# Shredding Berms



## DHMTB (May 29, 2013)

Hey guys, whenever i ride, i can never quite shred a berm how i want to. Can you guys give me any tips? Should i be braking into the berm, braking before the berm, not braking? If anyone can give me any pointers i would appreciate it greatly, also feel free to post any pictures of you guys flattening berms!


----------



## Gman086 (Jul 4, 2004)

Drop your shoulders and lean your whole body to the inside of the berm while keeping your head straight up and down and looking thru the turn. It's tricky because good form on flat corners is the opposite where you lean the bike and not the rider. Funny thing is I was better at berms when I was using poor form (always leaning into turns) and now have to focus to rail berms! If it's a sizable berm, no brakes. Shallow berm, brake hard and short before entering only and stuff the tires into the berm using your outside foot and outside bar pressure and don't lean your body over as much as you would in a large berm.

Have FUN!

G MAN


----------



## Dougie (Aug 29, 2004)

If you can just remember to weight the outside pedal and push on the inside grip that will do wonders for your cornering in general, especially with banked turns. Keep looking through the turn and point your hips where you want the bike to go.


----------



## Iggz (Nov 22, 2006)

The big ones here are how far ahead you're looking through the corner and body position. Try to find a pumptrack nearby, that'll be your best bet to get the technique down.


----------



## DHMTB (May 29, 2013)

Cheers guys, also, should i be braking at all? Like on most freeride video's i watch guys seem to pull hard on the back brake to make it sort of slide and throw loads of mud up?


----------



## Dougie (Aug 29, 2004)

You're always better off getting all your braking done before initiating a turn. Brake, turn, then power out of it. If you come in too hot and have to scrub a little bit of speed mid-turn, just feather the rear brake. Worst case you skid the rear a little and over-steer, which actually can help as long as you're ready for it. Using the front brake mid-turn makes the bike want to go straight, making it more difficult to turn. 

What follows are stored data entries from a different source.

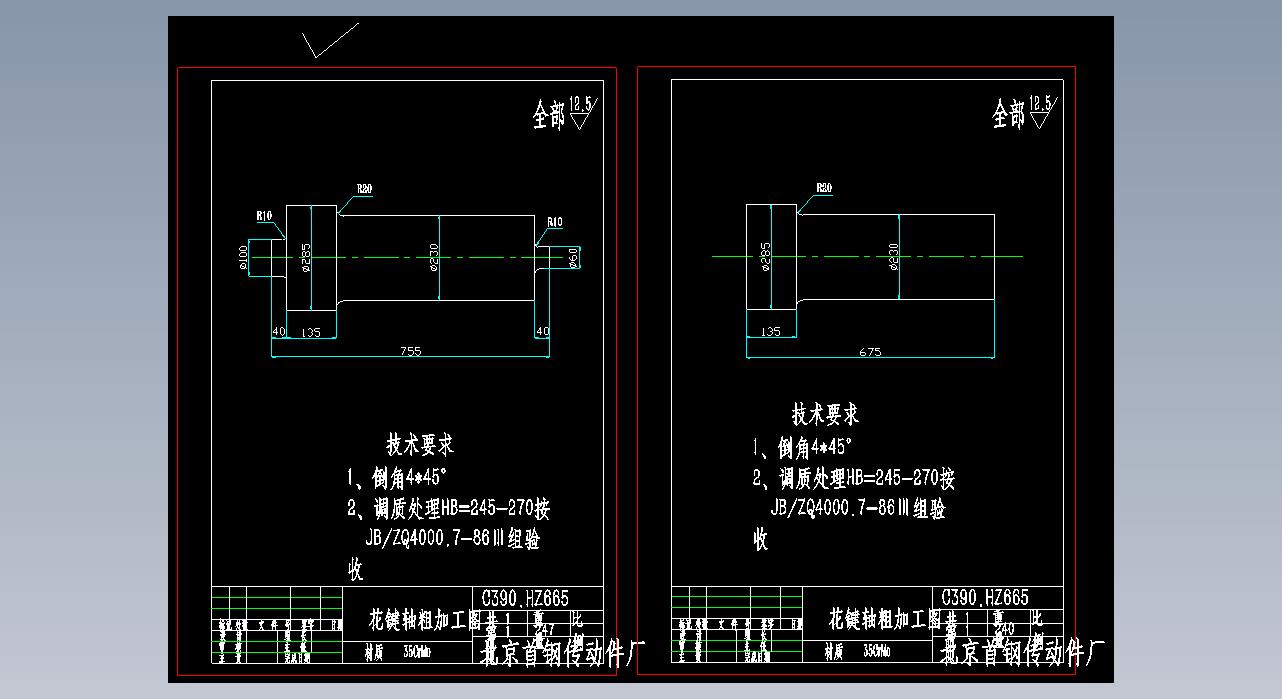Screen dimensions: 1282x699
Task: Click the checkmark symbol above left drawing
Action: [x=328, y=42]
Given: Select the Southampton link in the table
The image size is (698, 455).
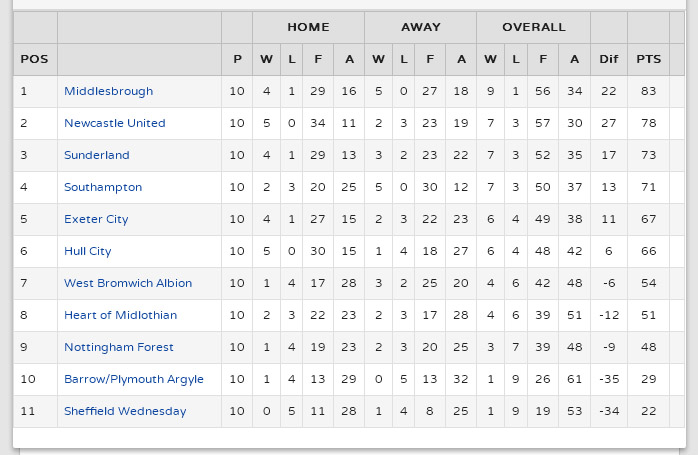Looking at the screenshot, I should tap(103, 187).
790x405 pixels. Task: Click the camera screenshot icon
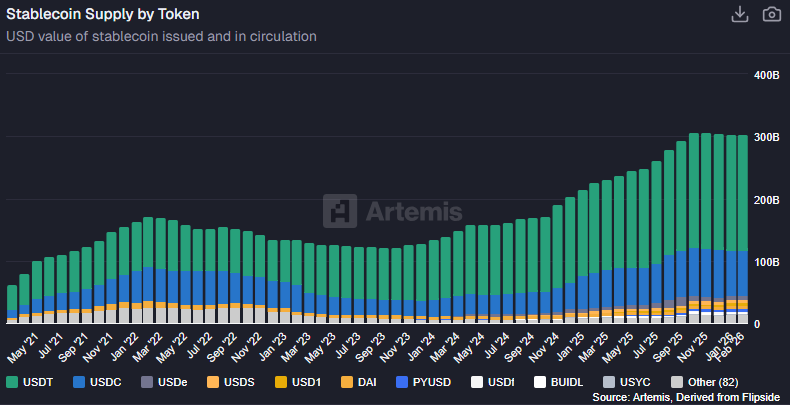[x=771, y=14]
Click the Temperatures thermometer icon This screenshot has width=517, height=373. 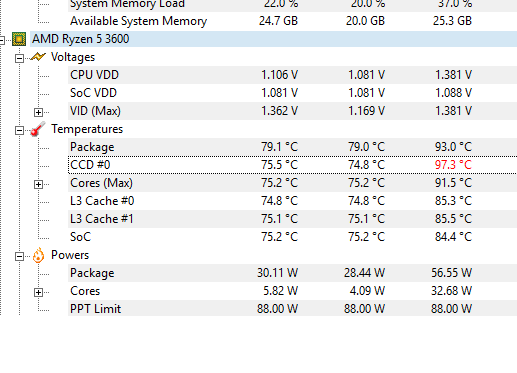38,129
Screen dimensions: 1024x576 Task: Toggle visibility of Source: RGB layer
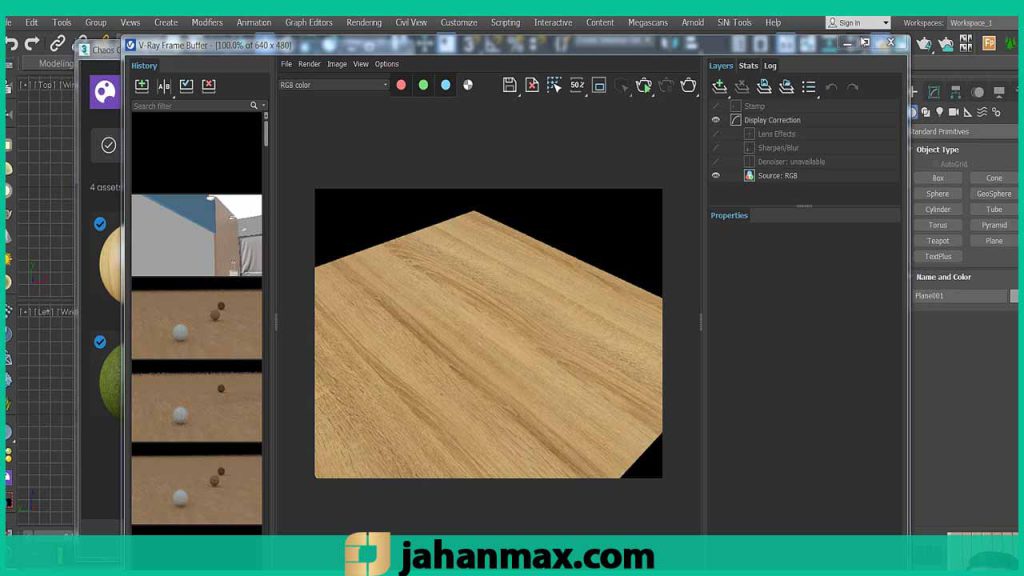tap(715, 176)
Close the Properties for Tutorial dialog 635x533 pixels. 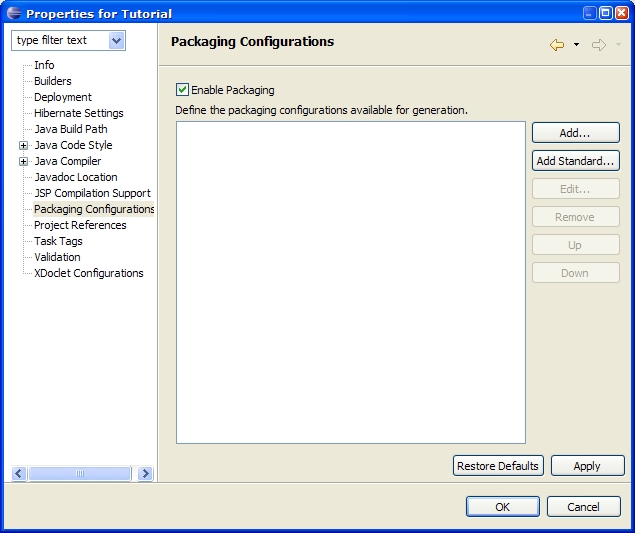[x=622, y=13]

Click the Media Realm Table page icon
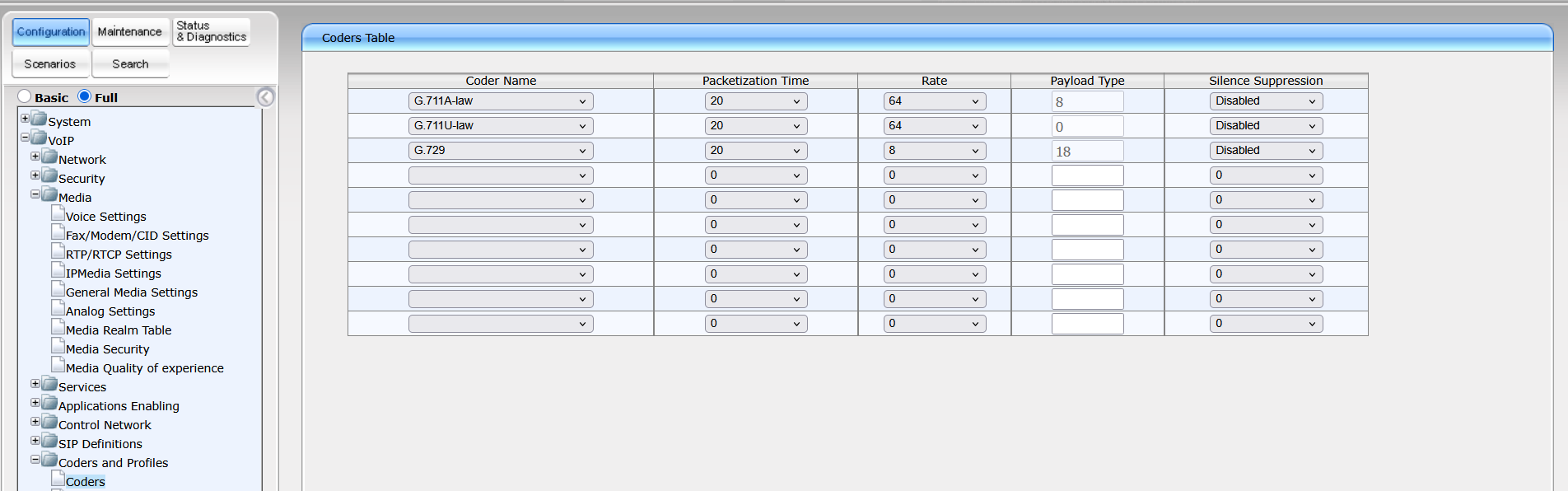click(58, 327)
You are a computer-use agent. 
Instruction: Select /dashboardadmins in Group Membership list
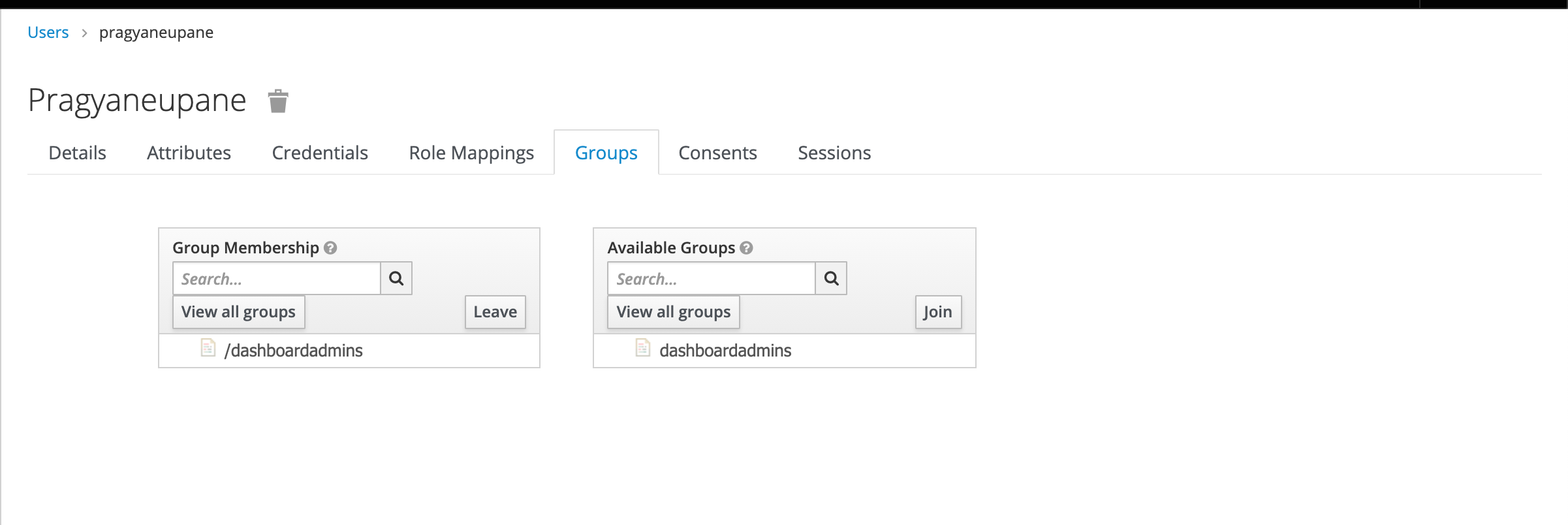tap(294, 350)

Throwing dirt around with your rear wheel is one of the best feelings, just do it sparingly and in the right spots. Depending on where you ride, people that care about trail erosion may rightly get on your case otherwise.


----------



## mbell (Sep 9, 2008)

Also- make a conscious efrort to push your seat against your inner leg during a berm. 

Example- while entering a left hand berm, seat should be up against your left inner thigh.


----------



## chup29 (Nov 28, 2006)

just point your hips - if you point your hips in the direction you want to go, your momentum will naturally carry you in that direction, your technique for angling the bike will change depending on the corner but your hips will never lie...

that being said, for berms i...

1) dont brake, its a berm... just go fast (if you do have to brake, do it in a straight line as hard and as late as possible but almost never in the turn itself, the goal is momentum out of the corner so entry speed is much less important than exit speed)(as mentioned above though, you can trail brake the rear through the turn to tighten your apex but i only use that as a last resort or if i need to get to a sneaky inside line)
2) weight the outside pedal
3) countersteer and point your hips in the desired direction
4) allow the bike to "fall" into the corner and then try to get on the power as soon as possible, (you can try to match the lean angle of your body and your bike to the angle of the berm but that can be a lot to think about when your learning, just get really comfortable and confident with leaning and "falling" into the corner, using the g-force of the corner to pop yourself back fully upright at the end

dont ever lean your body more than your bike or "hang off" the bike, you're just asking for trouble...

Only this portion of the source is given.